Task requirements:
For each record below, give an exact transcription.

The data:
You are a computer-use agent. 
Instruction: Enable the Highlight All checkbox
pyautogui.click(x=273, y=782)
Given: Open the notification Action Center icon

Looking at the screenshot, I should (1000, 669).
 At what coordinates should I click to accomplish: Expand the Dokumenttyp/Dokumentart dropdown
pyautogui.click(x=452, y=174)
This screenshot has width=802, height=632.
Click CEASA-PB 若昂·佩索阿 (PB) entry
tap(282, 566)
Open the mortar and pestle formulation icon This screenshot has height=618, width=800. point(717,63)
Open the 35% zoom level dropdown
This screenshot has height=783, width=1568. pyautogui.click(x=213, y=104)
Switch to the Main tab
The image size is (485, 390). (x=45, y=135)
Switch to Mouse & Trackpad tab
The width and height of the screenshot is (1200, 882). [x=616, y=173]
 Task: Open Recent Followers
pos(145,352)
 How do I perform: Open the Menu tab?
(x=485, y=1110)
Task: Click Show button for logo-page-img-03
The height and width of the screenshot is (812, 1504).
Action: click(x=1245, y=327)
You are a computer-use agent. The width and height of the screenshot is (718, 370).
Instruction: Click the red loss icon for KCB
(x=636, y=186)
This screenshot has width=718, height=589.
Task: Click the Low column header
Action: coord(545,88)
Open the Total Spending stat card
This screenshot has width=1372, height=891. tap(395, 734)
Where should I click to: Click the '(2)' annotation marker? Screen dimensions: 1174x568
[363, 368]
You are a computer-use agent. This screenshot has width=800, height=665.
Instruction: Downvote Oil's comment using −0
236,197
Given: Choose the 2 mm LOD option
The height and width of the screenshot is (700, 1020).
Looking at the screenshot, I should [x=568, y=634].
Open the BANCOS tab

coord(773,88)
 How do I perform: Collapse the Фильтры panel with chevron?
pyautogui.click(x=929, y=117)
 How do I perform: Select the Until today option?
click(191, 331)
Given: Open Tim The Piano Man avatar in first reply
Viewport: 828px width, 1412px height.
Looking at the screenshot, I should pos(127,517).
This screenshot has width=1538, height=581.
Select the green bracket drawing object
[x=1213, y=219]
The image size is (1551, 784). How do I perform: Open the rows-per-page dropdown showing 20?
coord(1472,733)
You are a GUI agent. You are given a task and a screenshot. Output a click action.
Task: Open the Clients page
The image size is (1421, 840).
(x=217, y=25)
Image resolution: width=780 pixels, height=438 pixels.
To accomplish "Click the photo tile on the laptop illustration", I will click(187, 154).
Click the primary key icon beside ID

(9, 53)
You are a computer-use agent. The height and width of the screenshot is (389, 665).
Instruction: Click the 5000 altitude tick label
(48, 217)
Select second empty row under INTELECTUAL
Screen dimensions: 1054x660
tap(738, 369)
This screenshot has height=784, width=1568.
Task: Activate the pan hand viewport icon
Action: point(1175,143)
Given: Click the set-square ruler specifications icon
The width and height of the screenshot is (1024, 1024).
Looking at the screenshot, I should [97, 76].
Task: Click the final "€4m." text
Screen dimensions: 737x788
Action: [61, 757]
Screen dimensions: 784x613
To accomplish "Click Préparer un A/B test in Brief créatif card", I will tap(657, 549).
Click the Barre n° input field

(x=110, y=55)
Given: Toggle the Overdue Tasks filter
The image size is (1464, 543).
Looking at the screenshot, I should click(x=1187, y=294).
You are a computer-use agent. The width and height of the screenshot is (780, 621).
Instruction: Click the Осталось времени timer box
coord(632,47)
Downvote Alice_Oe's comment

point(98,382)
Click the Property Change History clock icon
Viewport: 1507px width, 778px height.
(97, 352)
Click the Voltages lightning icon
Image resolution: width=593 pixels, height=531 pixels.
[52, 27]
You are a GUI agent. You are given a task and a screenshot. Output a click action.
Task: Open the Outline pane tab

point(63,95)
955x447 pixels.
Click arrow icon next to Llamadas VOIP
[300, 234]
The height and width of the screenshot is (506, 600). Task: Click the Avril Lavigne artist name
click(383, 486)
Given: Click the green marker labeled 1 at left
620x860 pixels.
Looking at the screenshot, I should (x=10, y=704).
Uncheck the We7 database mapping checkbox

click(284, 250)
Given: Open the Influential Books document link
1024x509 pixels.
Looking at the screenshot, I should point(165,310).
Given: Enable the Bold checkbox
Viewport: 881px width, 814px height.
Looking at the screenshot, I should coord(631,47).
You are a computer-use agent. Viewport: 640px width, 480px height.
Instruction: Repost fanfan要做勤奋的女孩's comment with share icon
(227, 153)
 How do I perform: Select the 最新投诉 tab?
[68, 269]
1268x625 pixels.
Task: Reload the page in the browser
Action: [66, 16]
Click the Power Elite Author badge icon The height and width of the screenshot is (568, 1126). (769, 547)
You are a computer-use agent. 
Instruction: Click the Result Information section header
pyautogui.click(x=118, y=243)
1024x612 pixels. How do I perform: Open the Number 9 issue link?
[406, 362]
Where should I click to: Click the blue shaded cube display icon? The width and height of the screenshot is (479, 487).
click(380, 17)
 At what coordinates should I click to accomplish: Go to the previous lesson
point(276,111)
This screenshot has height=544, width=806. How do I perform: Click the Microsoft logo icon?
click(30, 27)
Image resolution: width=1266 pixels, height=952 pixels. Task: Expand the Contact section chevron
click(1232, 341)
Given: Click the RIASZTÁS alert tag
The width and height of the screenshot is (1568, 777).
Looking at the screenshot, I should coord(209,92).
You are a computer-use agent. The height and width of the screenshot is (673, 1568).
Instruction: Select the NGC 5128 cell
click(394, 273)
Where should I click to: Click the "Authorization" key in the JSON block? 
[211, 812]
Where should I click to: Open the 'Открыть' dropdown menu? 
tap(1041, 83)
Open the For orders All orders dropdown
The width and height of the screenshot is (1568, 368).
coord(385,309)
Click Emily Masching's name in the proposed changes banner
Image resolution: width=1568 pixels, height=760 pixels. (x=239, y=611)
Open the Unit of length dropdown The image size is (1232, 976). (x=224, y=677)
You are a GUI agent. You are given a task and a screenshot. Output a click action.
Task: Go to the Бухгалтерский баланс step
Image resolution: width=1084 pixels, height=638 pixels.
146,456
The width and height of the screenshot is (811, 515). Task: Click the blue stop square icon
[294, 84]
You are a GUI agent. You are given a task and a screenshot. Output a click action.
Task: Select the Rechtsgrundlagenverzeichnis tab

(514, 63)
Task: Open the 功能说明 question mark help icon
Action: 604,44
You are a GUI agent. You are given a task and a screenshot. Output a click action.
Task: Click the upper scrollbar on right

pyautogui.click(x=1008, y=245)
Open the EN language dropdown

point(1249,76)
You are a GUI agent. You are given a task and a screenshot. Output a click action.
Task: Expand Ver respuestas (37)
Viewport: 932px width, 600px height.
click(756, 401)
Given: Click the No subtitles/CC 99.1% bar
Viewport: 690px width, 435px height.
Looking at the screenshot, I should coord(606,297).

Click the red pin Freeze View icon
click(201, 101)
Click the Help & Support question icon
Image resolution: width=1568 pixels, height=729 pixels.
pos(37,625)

The completed task:
You are a computer-use agent. 
Instruction: Enable the Highlight All checkbox
pyautogui.click(x=273, y=782)
Given: Open the notification Action Center icon

Looking at the screenshot, I should (1000, 669).
 At what coordinates should I click to accomplish: Expand the Dokumenttyp/Dokumentart dropdown
pyautogui.click(x=452, y=174)
This screenshot has width=802, height=632.
Click CEASA-PB 若昂·佩索阿 (PB) entry
tap(282, 566)
Open the mortar and pestle formulation icon This screenshot has height=618, width=800. point(717,63)
Open the 35% zoom level dropdown
This screenshot has height=783, width=1568. pyautogui.click(x=213, y=104)
Switch to the Main tab
The image size is (485, 390). (x=45, y=135)
Switch to Mouse & Trackpad tab
The width and height of the screenshot is (1200, 882). [x=616, y=173]
 Task: Open Recent Followers
pos(145,352)
 How do I perform: Open the Menu tab?
(x=485, y=1110)
Task: Click Show button for logo-page-img-03
The height and width of the screenshot is (812, 1504).
Action: click(x=1245, y=327)
You are a computer-use agent. The width and height of the screenshot is (718, 370).
Instruction: Click the red loss icon for KCB
(x=636, y=186)
This screenshot has width=718, height=589.
Task: Click the Low column header
Action: coord(545,88)
Open the Total Spending stat card
This screenshot has width=1372, height=891. tap(395, 734)
Where should I click to: Click the '(2)' annotation marker? Screen dimensions: 1174x568
[363, 368]
You are a computer-use agent. This screenshot has width=800, height=665.
Instruction: Downvote Oil's comment using −0
236,197
Given: Choose the 2 mm LOD option
The height and width of the screenshot is (700, 1020).
Looking at the screenshot, I should [x=568, y=634].
Open the BANCOS tab

coord(773,88)
 How do I perform: Collapse the Фильтры panel with chevron?
pyautogui.click(x=929, y=117)
 How do I perform: Select the Until today option?
click(191, 331)
Given: Open Tim The Piano Man avatar in first reply
Viewport: 828px width, 1412px height.
Looking at the screenshot, I should pos(127,517).
This screenshot has width=1538, height=581.
Select the green bracket drawing object
[x=1213, y=219]
The image size is (1551, 784). How do I perform: Open the rows-per-page dropdown showing 20?
coord(1472,733)
You are a GUI agent. You are given a task and a screenshot. Output a click action.
Task: Open the Clients page
The image size is (1421, 840).
(x=217, y=25)
Image resolution: width=780 pixels, height=438 pixels.
To accomplish "Click the photo tile on the laptop illustration", I will click(187, 154).
Click the primary key icon beside ID

(9, 53)
You are a computer-use agent. The height and width of the screenshot is (389, 665).
Instruction: Click the 5000 altitude tick label
(48, 217)
Select second empty row under INTELECTUAL
Screen dimensions: 1054x660
tap(738, 369)
This screenshot has height=784, width=1568.
Task: Activate the pan hand viewport icon
Action: point(1175,143)
Given: Click the set-square ruler specifications icon
The width and height of the screenshot is (1024, 1024).
Looking at the screenshot, I should [97, 76].
Task: Click the final "€4m." text
Screen dimensions: 737x788
Action: [61, 757]
Screen dimensions: 784x613
To accomplish "Click Préparer un A/B test in Brief créatif card", I will tap(657, 549).
Click the Barre n° input field

(x=110, y=55)
Given: Toggle the Overdue Tasks filter
The image size is (1464, 543).
Looking at the screenshot, I should click(x=1187, y=294).
You are a computer-use agent. The width and height of the screenshot is (780, 621).
Instruction: Click the Осталось времени timer box
coord(632,47)
Downvote Alice_Oe's comment

point(98,382)
Click the Property Change History clock icon
Viewport: 1507px width, 778px height.
(97, 352)
Click the Voltages lightning icon
Image resolution: width=593 pixels, height=531 pixels.
[52, 27]
You are a GUI agent. You are given a task and a screenshot. Output a click action.
Task: Open the Outline pane tab

point(63,95)
955x447 pixels.
Click arrow icon next to Llamadas VOIP
[300, 234]
The height and width of the screenshot is (506, 600). Task: Click the Avril Lavigne artist name
click(383, 486)
Given: Click the green marker labeled 1 at left
620x860 pixels.
Looking at the screenshot, I should (x=10, y=704).
Uncheck the We7 database mapping checkbox

click(284, 250)
Given: Open the Influential Books document link
1024x509 pixels.
Looking at the screenshot, I should point(165,310).
Given: Enable the Bold checkbox
Viewport: 881px width, 814px height.
Looking at the screenshot, I should coord(631,47).
You are a computer-use agent. Viewport: 640px width, 480px height.
Instruction: Repost fanfan要做勤奋的女孩's comment with share icon
(227, 153)
 How do I perform: Select the 最新投诉 tab?
[68, 269]
1268x625 pixels.
Task: Reload the page in the browser
Action: [66, 16]
Click the Power Elite Author badge icon The height and width of the screenshot is (568, 1126). (769, 547)
You are a computer-use agent. 
Instruction: Click the Result Information section header
pyautogui.click(x=118, y=243)
1024x612 pixels. How do I perform: Open the Number 9 issue link?
[406, 362]
Where should I click to: Click the blue shaded cube display icon? The width and height of the screenshot is (479, 487).
click(380, 17)
 At what coordinates should I click to accomplish: Go to the previous lesson
point(276,111)
This screenshot has height=544, width=806. How do I perform: Click the Microsoft logo icon?
click(30, 27)
Image resolution: width=1266 pixels, height=952 pixels. Task: Expand the Contact section chevron
click(1232, 341)
Given: Click the RIASZTÁS alert tag
The width and height of the screenshot is (1568, 777).
Looking at the screenshot, I should coord(209,92).
You are a computer-use agent. The height and width of the screenshot is (673, 1568).
Instruction: Select the NGC 5128 cell
click(394, 273)
Where should I click to: Click the "Authorization" key in the JSON block? 
[211, 812]
Where should I click to: Open the 'Открыть' dropdown menu? 
tap(1041, 83)
Open the For orders All orders dropdown
The width and height of the screenshot is (1568, 368).
coord(385,309)
Click Emily Masching's name in the proposed changes banner
Image resolution: width=1568 pixels, height=760 pixels. (x=239, y=611)
Open the Unit of length dropdown The image size is (1232, 976). (x=224, y=677)
You are a GUI agent. You are given a task and a screenshot. Output a click action.
Task: Go to the Бухгалтерский баланс step
Image resolution: width=1084 pixels, height=638 pixels.
146,456
The width and height of the screenshot is (811, 515). Task: Click the blue stop square icon
[294, 84]
You are a GUI agent. You are given a task and a screenshot. Output a click action.
Task: Select the Rechtsgrundlagenverzeichnis tab

(514, 63)
Task: Open the 功能说明 question mark help icon
Action: 604,44
You are a GUI agent. You are given a task and a screenshot. Output a click action.
Task: Click the upper scrollbar on right

pyautogui.click(x=1008, y=245)
Open the EN language dropdown

point(1249,76)
You are a GUI agent. You are given a task and a screenshot. Output a click action.
Task: Expand Ver respuestas (37)
Viewport: 932px width, 600px height.
click(756, 401)
Given: Click the No subtitles/CC 99.1% bar
Viewport: 690px width, 435px height.
Looking at the screenshot, I should coord(606,297).

Click the red pin Freeze View icon
click(201, 101)
Click the Help & Support question icon
Image resolution: width=1568 pixels, height=729 pixels.
pos(37,625)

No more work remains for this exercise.